45 minutes it took to do what should be, at most, a 12-minute drive.
Due to this traumatic experience, I forgot to take photos throughout the morning. But the morning was immediately just opened up to, carry on from yesterday, warm-up and get back into the flow of painting. David carried on his rounds inspecting and giving feedback on everyone’s progress.
I added in some blue to the shadows as David has instructed us to. I think it’s this which really makes his model pop. I love how it has changed mine too.
Drybrushing & Other Details
The next practice was adding skin markings and drybrushing. The approach to skin markings was equal parts, reasoning, placement and technique. Quite in-pattern for the practices on this course.
I really messed up the skin markings at first. I’ve never been good at random placement. I was evenly spacing my markings between the rocks. I then had to go back and cover-up lots of areas with 2 or 3 small spots, by applying a larger one over then in places. I didn’t realise this on my own, it was David who showed me a way out.
The drybrushing was great and it was fantastic to be shown and try out a lot of Davids method here. Although on his own Troggoth he did much of this with stippling. I just glazed it
Sprocket’s Troggoth Workshop – Complete
As Sunday was much more of an open day than the first, this is where the value really came in. As we painted the venue lent itself perfectly to some open conversation amongst the group. What products are good to use, brush preference, competition entries and even a hilarious discussion about the importance of knowing where your eyebrows are.

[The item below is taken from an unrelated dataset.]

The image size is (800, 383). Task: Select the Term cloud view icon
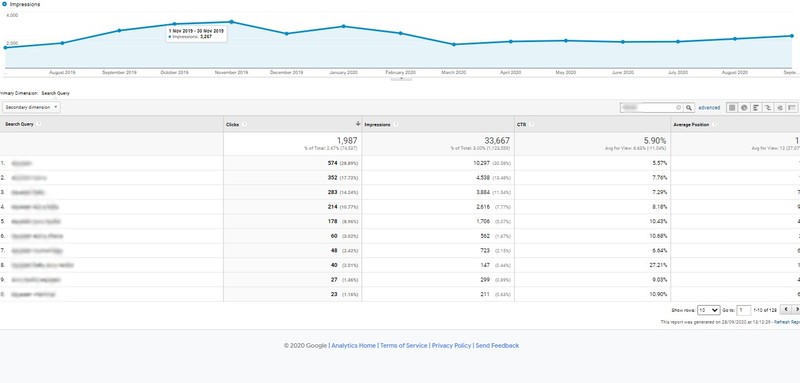780,108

A lot of the discussion echoed much of what I say on this blog, there is no best X or best Y. The best tools are what works for you. The importance of painting, number 1 point, is that you enjoy what you are doing.
As David walked around and critiqued the class, we had personal one-to-one time with an acclaimed master. Talking about all the techniques you had practised and any you had tried yourself. Getting direct guidance on the changes you could make and approach you could take, is absolutely invaluable.

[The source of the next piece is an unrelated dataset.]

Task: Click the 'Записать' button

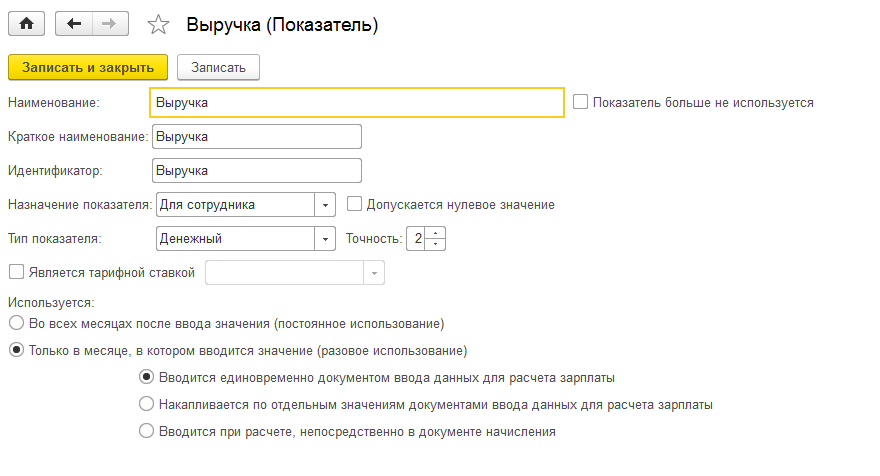Action: (x=218, y=67)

Above, I’ve shared an interactive picture of my Troggoth from the weekend. Whilst he isn’t complete, this isn’t what we set out to do. What I have instead is a model I am proud of. If you had shown me this 2 days earlier and told me I had painted it. I wouldn’t have believed you.
Sprocket’s Troggoth Workshop – Final Thoughts
As I have said a few times, you aren’t going to come away from this course with a completed model. But learning to paint 1 model is not the point of the course. The point is picking up knowledge from a world-renowned Miniature Painter.
Now, when I look at a model I’m not deciding what colour I want to paint it. I’m deciding what story it is going to tell. Where the light is coming from. How I can improve or even just tweak the base sculpt. I’m looking at a colour wheel. I’m considering texture. I’m considering reflections and whether the colours complement or contrast. And if it all doesn’t work together, I’m making tweaks to that plan or even starting again.
I’m now armed with so many additional techniques I can use.
We all had the same training, but approached it from our own perspectives. It was still great that after the two days, we were all pretty much at the same place with or models.
If painting great miniatures matters to you, I would say you should take any opportunity you can to go on this course. It’s rare when they happen as this was only the second Troggoth Course David has run so far.
With so much covered, the course was excellently balanced and perfectly timed. Getting on this course truly is a once in a lifetime opportunity, and one which I am glad I didn’t pass up.